## THE PROBLEM
The whole set of entries is to be restated word for word.

## RECORDS FOR THIS EXERCISE

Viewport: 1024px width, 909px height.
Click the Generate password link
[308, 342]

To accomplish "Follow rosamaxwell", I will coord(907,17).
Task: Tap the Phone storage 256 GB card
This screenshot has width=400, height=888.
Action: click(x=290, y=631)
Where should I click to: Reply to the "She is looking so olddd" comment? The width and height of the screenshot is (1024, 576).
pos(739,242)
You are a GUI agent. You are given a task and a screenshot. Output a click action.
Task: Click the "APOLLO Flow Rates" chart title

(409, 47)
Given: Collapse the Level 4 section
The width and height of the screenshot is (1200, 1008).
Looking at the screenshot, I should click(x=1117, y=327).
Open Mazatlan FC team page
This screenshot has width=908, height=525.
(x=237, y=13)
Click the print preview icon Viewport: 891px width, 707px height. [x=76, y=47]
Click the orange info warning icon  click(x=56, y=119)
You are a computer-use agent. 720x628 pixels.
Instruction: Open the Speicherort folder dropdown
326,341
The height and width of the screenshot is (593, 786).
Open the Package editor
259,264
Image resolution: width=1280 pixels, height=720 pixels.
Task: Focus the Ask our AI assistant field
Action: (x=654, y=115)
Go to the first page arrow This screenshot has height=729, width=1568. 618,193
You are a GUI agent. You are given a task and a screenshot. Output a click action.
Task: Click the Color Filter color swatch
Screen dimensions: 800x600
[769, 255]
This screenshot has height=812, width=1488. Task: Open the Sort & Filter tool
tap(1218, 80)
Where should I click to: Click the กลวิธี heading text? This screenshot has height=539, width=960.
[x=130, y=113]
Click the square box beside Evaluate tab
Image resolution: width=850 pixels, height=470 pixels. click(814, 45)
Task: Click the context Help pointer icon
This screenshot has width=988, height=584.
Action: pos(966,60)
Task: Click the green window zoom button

## RESPONSE
Viewport: 1024px width, 909px height.
Click the Generate password link
[308, 342]

To accomplish "Follow rosamaxwell", I will coord(907,17).
Task: Tap the Phone storage 256 GB card
This screenshot has width=400, height=888.
Action: click(x=290, y=631)
Where should I click to: Reply to the "She is looking so olddd" comment? The width and height of the screenshot is (1024, 576).
pos(739,242)
You are a GUI agent. You are given a task and a screenshot. Output a click action.
Task: Click the "APOLLO Flow Rates" chart title

(409, 47)
Given: Collapse the Level 4 section
The width and height of the screenshot is (1200, 1008).
Looking at the screenshot, I should click(x=1117, y=327).
Open Mazatlan FC team page
This screenshot has width=908, height=525.
(x=237, y=13)
Click the print preview icon Viewport: 891px width, 707px height. [x=76, y=47]
Click the orange info warning icon  click(x=56, y=119)
You are a computer-use agent. 720x628 pixels.
Instruction: Open the Speicherort folder dropdown
326,341
The height and width of the screenshot is (593, 786).
Open the Package editor
259,264
Image resolution: width=1280 pixels, height=720 pixels.
Task: Focus the Ask our AI assistant field
Action: (x=654, y=115)
Go to the first page arrow This screenshot has height=729, width=1568. 618,193
You are a GUI agent. You are given a task and a screenshot. Output a click action.
Task: Click the Color Filter color swatch
Screen dimensions: 800x600
[769, 255]
This screenshot has height=812, width=1488. Task: Open the Sort & Filter tool
tap(1218, 80)
Where should I click to: Click the กลวิธี heading text? This screenshot has height=539, width=960.
[x=130, y=113]
Click the square box beside Evaluate tab
Image resolution: width=850 pixels, height=470 pixels. click(814, 45)
Task: Click the context Help pointer icon
This screenshot has width=988, height=584.
Action: pos(966,60)
Task: Click the green window zoom button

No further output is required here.